Aller à cheval et regarder les fleurs…

… Il était une fois dans le vaste empire chinois, un jeune homme de bonne société qui se nommait Guiliang. Le pauvre garçon avait à déplorer une jambe défectueuse et ne parvenait pas à se marier. Il était également en ce même empire, et dans le voisinage du précédent, une jeune fille de bonne famille qui se nommait Ye Qing. La pauvre enfant avait à supporter un appendice nasal disproportionné, lequel lui causait quelque ennui dans sa recherche de l’âme-sœur. Guiliang profita un jour de la perspicacité de son ami Hua Han pour tenter de résoudre son problème. Les circonstances voulurent qu’à la même époque on fit également appel aux services de ce dernier afin de trouver époux à l’infortunée Ye Qing. Hua Han ayant évalué la difficulté de la tâche organisa son stratagème.
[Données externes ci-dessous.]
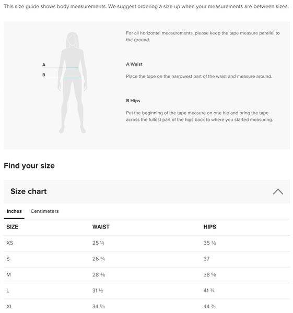Screen dimensions: 293x313
Task: Click the A Waist instruction heading
Action: point(134,64)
Ce fut ainsi par une matinée souriante que le jeune et fringant Guiliang passa à cheval devant la demeure d’une délicieuse jeune fille. Alors que sa monture l’avait conduit au plus proche de la belle enfant, celle-ci plongea son joli minois dans un superbe arrangement floral d’où jaillirent ses yeux langoureux et complices. Le cœur de nos deux protagonistes vibra bien sûr d’un même élan, et le respectable ami Hua Han arrangea bientôt les détails de leur union. Un proverbe chinois en quatre caractères rappelle encore aujourd’hui la légèreté de tels jugements. On pourrait le transposer par « aller à cheval et regarder les fleurs ».